Lihatlah Pasal 12 Huruf (p) RUU Pilkada
disebutkan, calon gubernur tidak boleh memiliki ikatan perkawinan, garis
keturunan lurus ke atas, ke bawah, dan ke samping dengan gubernur, kecuali ada
selang waktu minimal satu tahun. Sementara dalam pasal 70 huruf (p), calon
bupati tidak mempunyai ikatan perkawinan, garis keturunan lurus ke atas, ke
bawah, dan ke samping dengan gubernur dan bupati/walikota, kecuali ada selang
waktu minimal satu masa jabatan.
Kedua,
kalangan yang lebih terbuka terhadap wacana politik dinasti, dalam hal ini mereka
menerima wacana ini meski dalam tahap tertentu memberikan catatan. Kelompok ini
seolah menyodorkan pandangan objektif bahwa dengan ditolaknya wacana politik
dinasti, itu akan mengarah pada pembatasan hak politik warga negara yang secara
sah dijamin oleh konstitusi bahwa setiap warga negara punya hak memilih dan
dipilih.
Karenanya, menolak politik dinasti juga ujungnya akan menciderai
konsep demokrasi negara. Wacana politik dinasti sejatinya bukan satu hal yang
baru. Sejak awal Republik berdiri bahkan jauh sebelumnya, perkara dinasti
politik telah ada menjadi perbincangan dan realitas peradaban. Barangkali boleh
dikatakan sejak naluri manusia berpolitik ada, perkara dinasti politik telah
build in di dalamnya.
Soal
politik dinasti juga merupakan hal yang kompleks. Sebab, ini menyangkut perkara
hak-hak politik yang dilindungi sistem demokrasi. Mengapa fenomena politik
dinasti banyak dikritik namun seolah masih tetap terjadi hingga sampai saat
ini? Wartawan dan kolumnus Budiarto Shambazy, sebagaimana dikutip pengamat
politik M Alfan Alfian, menjawab pertanyaan tersebut. Suka atau tidak suka,
politik dinasti tidak mengenal batas kultur, sistem dan wilayah politik.

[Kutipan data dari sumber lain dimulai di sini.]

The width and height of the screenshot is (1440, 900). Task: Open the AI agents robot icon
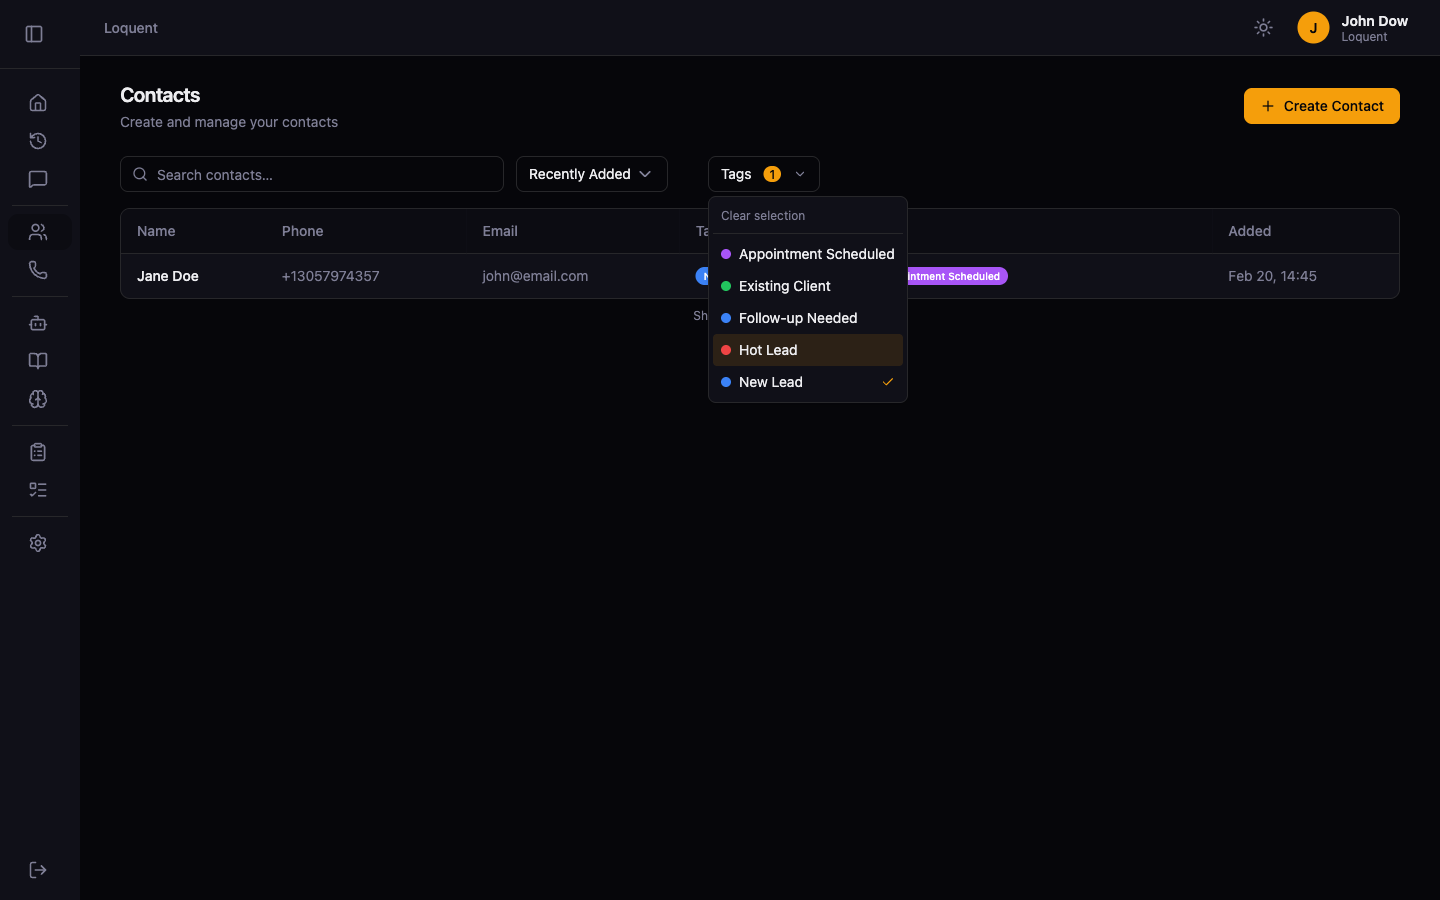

Kepemimpinan, menurut Budiarto, kerapkali merupakan hal yang bersifat emosional
ketimbang intelektual dan teknikal.
Karenanya,
fenomena ini juga tak terjadi hanya di satu tempat saja, seperti contoh di
atas. Contoh di India, Pakistan, dan negara lain di Asia, bahkan di Amerika
Serikat sekalipun mengenal fenomena ini. Di Amerika kita mengenal Presiden George
W Bush Jr (2001-2008) yang putra George Herbert Walker Bush (Presiden AS
1989-1993). Di Indonesia, ada dinasti Soekarno dengan sederet nama penerusnya
yang masih mengusung ideologi dan ruh Soekarno hingga saat ini. Selain itu,
Presiden RI keempat Gus Dur (Abdurrahman Wahid) dengan Yenny Wahid, putrinya.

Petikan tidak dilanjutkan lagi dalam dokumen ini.